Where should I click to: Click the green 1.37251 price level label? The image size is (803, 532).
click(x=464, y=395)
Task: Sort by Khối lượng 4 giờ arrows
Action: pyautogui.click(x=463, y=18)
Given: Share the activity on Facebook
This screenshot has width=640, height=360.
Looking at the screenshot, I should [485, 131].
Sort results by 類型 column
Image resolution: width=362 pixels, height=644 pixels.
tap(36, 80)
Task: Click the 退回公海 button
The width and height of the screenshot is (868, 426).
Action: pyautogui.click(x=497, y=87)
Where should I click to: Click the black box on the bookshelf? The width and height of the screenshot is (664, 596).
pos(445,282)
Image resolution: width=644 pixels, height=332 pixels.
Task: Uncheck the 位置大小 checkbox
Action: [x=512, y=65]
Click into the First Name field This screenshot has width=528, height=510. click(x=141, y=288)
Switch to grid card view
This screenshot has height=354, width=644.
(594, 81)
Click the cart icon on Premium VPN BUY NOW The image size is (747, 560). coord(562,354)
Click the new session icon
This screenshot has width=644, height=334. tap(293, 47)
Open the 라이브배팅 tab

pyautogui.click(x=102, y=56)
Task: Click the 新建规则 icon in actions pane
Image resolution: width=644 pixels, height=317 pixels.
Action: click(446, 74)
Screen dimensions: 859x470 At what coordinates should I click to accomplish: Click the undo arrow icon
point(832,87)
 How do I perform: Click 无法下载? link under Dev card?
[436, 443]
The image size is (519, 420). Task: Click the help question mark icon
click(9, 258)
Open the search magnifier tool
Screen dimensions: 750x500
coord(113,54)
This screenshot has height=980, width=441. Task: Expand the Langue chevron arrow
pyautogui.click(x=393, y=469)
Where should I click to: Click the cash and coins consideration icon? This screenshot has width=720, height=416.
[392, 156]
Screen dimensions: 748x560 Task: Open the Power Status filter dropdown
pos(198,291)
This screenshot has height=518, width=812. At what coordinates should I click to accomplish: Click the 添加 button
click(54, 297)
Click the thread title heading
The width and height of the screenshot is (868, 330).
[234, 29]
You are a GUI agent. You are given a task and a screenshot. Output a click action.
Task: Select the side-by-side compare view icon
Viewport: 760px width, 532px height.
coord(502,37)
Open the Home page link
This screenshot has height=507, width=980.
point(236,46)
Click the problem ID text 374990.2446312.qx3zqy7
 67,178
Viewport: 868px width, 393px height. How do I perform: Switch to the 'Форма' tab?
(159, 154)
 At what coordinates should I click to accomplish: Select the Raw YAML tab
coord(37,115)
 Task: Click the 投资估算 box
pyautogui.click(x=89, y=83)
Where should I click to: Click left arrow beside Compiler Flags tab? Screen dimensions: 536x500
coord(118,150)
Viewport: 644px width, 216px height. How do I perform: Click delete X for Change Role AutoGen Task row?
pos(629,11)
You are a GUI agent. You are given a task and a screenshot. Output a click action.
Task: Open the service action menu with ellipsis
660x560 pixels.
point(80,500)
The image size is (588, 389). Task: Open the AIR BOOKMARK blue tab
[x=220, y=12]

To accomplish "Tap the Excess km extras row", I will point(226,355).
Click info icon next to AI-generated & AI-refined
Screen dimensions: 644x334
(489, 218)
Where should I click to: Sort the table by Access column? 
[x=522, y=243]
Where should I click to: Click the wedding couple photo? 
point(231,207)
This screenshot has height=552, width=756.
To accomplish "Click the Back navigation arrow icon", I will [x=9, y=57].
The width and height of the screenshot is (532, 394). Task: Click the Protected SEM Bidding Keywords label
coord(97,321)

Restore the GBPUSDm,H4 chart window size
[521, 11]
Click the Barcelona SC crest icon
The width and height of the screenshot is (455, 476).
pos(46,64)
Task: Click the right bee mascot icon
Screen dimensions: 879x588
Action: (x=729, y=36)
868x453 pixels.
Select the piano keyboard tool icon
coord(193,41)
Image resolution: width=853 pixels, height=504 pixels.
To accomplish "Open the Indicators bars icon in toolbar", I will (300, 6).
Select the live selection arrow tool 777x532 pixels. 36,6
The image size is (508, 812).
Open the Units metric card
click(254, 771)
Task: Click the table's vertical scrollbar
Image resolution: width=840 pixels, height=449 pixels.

☆ ☆ ☆

Assignment. Once you have read the entries, write them all out again exactly.

Written response.
Where should I click to: Click the green 1.37251 price level label? The image size is (803, 532).
click(x=464, y=395)
Task: Sort by Khối lượng 4 giờ arrows
Action: pyautogui.click(x=463, y=18)
Given: Share the activity on Facebook
This screenshot has width=640, height=360.
Looking at the screenshot, I should [485, 131].
Sort results by 類型 column
Image resolution: width=362 pixels, height=644 pixels.
tap(36, 80)
Task: Click the 退回公海 button
The width and height of the screenshot is (868, 426).
Action: pyautogui.click(x=497, y=87)
Where should I click to: Click the black box on the bookshelf? The width and height of the screenshot is (664, 596).
pos(445,282)
Image resolution: width=644 pixels, height=332 pixels.
Task: Uncheck the 位置大小 checkbox
Action: [x=512, y=65]
Click into the First Name field This screenshot has width=528, height=510. click(x=141, y=288)
Switch to grid card view
This screenshot has height=354, width=644.
(594, 81)
Click the cart icon on Premium VPN BUY NOW The image size is (747, 560). coord(562,354)
Click the new session icon
This screenshot has width=644, height=334. tap(293, 47)
Open the 라이브배팅 tab

pyautogui.click(x=102, y=56)
Task: Click the 新建规则 icon in actions pane
Image resolution: width=644 pixels, height=317 pixels.
Action: click(446, 74)
Screen dimensions: 859x470 At what coordinates should I click to accomplish: Click the undo arrow icon
point(832,87)
 How do I perform: Click 无法下载? link under Dev card?
[436, 443]
The image size is (519, 420). Task: Click the help question mark icon
click(9, 258)
Open the search magnifier tool
Screen dimensions: 750x500
coord(113,54)
This screenshot has height=980, width=441. Task: Expand the Langue chevron arrow
pyautogui.click(x=393, y=469)
Where should I click to: Click the cash and coins consideration icon? This screenshot has width=720, height=416.
[392, 156]
Screen dimensions: 748x560 Task: Open the Power Status filter dropdown
pos(198,291)
This screenshot has height=518, width=812. At what coordinates should I click to accomplish: Click the 添加 button
click(54, 297)
Click the thread title heading
The width and height of the screenshot is (868, 330).
[234, 29]
You are a GUI agent. You are given a task and a screenshot. Output a click action.
Task: Select the side-by-side compare view icon
Viewport: 760px width, 532px height.
coord(502,37)
Open the Home page link
This screenshot has height=507, width=980.
point(236,46)
Click the problem ID text 374990.2446312.qx3zqy7
 67,178
Viewport: 868px width, 393px height. How do I perform: Switch to the 'Форма' tab?
(159, 154)
 At what coordinates should I click to accomplish: Select the Raw YAML tab
coord(37,115)
 Task: Click the 投资估算 box
pyautogui.click(x=89, y=83)
Where should I click to: Click left arrow beside Compiler Flags tab? Screen dimensions: 536x500
coord(118,150)
Viewport: 644px width, 216px height. How do I perform: Click delete X for Change Role AutoGen Task row?
pos(629,11)
You are a GUI agent. You are given a task and a screenshot. Output a click action.
Task: Open the service action menu with ellipsis
660x560 pixels.
point(80,500)
The image size is (588, 389). Task: Open the AIR BOOKMARK blue tab
[x=220, y=12]

To accomplish "Tap the Excess km extras row", I will point(226,355).
Click info icon next to AI-generated & AI-refined
Screen dimensions: 644x334
(489, 218)
Where should I click to: Sort the table by Access column? 
[x=522, y=243]
Where should I click to: Click the wedding couple photo? 
point(231,207)
This screenshot has height=552, width=756.
To accomplish "Click the Back navigation arrow icon", I will [x=9, y=57].
The width and height of the screenshot is (532, 394). Task: Click the Protected SEM Bidding Keywords label
coord(97,321)

Restore the GBPUSDm,H4 chart window size
[521, 11]
Click the Barcelona SC crest icon
The width and height of the screenshot is (455, 476).
pos(46,64)
Task: Click the right bee mascot icon
Screen dimensions: 879x588
Action: (x=729, y=36)
868x453 pixels.
Select the piano keyboard tool icon
coord(193,41)
Image resolution: width=853 pixels, height=504 pixels.
To accomplish "Open the Indicators bars icon in toolbar", I will (300, 6).
Select the live selection arrow tool 777x532 pixels. 36,6
The image size is (508, 812).
Open the Units metric card
click(254, 771)
Task: Click the table's vertical scrollbar
Image resolution: width=840 pixels, height=449 pixels.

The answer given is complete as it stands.